The Pegs Cash team had issued a short article on what happened and what’s next. The team, despite being anonymous, did not have malicious intentions. They simply did not understand monetary economics, and played around an innovative design, amplifying its risks. Despite failing to make a gain (from their unsold 20% of PEGS), the team was not investors and risked no capital. Even there’s another trial for Pegs Cash 2.0, as the team proposed, the transferred of wealth had already taken place, from those who bought PEGS and PUSD and its peak to those who cashed out to them. It’s irreversible and the team had nothing to compensate, even if they feel obliged to.
Would Frax Finance be vulnerable in a same situation? Theoretically what happened to Pegs Cash can happen to any dual asset backed stablecoin. As our hypothesis, this type of stablecoin is as strong as its platform token. The USDC bit of the collateral is only relevant when investors actually are willing to top up the reserves when it’s done — and there are many reasons why investors might not want to, especially in an extreme market situation.

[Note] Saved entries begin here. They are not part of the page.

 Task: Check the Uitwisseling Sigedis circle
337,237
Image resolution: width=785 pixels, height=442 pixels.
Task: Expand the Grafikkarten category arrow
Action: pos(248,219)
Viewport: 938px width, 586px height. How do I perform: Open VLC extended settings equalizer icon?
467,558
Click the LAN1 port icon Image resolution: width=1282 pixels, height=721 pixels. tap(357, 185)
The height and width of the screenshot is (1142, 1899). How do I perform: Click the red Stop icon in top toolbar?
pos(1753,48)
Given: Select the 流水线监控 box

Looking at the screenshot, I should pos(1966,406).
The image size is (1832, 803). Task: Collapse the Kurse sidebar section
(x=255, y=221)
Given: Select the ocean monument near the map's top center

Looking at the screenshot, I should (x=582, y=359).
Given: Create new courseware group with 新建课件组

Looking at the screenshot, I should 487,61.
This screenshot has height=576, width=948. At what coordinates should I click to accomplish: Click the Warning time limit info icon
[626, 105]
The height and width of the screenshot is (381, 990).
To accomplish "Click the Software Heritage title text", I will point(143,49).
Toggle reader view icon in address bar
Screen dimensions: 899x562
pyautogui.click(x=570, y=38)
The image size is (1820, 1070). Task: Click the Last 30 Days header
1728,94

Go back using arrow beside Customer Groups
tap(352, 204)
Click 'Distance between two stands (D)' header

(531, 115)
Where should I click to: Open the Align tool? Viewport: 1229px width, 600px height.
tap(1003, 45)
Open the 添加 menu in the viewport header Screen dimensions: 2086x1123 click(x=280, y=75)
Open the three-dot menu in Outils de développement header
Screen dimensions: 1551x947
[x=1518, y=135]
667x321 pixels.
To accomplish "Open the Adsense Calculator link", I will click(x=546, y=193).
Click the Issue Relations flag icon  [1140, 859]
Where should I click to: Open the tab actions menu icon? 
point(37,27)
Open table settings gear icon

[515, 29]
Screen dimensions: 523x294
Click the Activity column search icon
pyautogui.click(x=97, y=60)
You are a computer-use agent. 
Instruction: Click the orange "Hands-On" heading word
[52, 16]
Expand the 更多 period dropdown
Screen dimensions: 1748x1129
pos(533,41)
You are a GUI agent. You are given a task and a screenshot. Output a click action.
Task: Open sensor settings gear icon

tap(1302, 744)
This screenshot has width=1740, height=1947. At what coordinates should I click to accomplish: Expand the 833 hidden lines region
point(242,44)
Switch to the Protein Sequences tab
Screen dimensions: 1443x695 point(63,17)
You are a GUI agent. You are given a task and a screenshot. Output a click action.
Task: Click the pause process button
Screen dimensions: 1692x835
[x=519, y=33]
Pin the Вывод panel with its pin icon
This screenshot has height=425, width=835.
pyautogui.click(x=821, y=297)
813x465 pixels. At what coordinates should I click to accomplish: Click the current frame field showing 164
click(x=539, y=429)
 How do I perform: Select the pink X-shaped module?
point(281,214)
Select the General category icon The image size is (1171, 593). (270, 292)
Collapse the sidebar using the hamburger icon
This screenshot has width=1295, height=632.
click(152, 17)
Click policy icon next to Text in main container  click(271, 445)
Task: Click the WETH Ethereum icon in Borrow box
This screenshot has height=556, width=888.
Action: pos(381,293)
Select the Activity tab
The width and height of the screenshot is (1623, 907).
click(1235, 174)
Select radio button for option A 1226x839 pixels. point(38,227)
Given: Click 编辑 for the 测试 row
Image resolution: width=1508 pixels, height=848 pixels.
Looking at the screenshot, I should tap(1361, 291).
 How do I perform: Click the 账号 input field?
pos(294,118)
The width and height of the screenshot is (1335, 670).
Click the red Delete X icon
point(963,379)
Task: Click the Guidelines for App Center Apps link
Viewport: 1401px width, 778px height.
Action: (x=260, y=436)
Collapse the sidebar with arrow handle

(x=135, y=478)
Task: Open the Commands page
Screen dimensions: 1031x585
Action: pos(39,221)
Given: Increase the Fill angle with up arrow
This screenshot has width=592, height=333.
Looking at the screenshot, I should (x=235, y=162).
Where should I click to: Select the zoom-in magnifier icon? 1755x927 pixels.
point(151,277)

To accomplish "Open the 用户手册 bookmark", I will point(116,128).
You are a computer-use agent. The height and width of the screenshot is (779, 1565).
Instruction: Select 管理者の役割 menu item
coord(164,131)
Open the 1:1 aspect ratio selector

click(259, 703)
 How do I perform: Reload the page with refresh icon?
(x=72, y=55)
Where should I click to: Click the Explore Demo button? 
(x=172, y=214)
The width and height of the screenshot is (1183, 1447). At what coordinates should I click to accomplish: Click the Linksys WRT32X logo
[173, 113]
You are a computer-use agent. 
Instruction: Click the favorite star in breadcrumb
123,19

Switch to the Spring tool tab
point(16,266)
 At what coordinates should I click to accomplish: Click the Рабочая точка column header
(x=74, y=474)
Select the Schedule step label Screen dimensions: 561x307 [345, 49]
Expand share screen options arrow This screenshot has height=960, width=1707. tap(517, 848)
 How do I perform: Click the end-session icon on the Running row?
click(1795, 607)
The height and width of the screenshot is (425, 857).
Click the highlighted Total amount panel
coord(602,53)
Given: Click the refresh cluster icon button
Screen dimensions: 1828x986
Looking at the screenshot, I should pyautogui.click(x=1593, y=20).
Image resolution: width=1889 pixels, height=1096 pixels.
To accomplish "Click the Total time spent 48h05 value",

What can Frax Finance and others do, to make its stablecoin more stable, more robust? There are many ways, proven in the history of monetary policies, e.g. a hard price floor, a special reserve, a circuit breaker. However, the more human involvement in the process, the less decentralised the stablecoin is; and this would fail the project, a decentralised stablecoin, in principle.
After all, stablecoins are still in its infancy, so let’s be patient with their progress.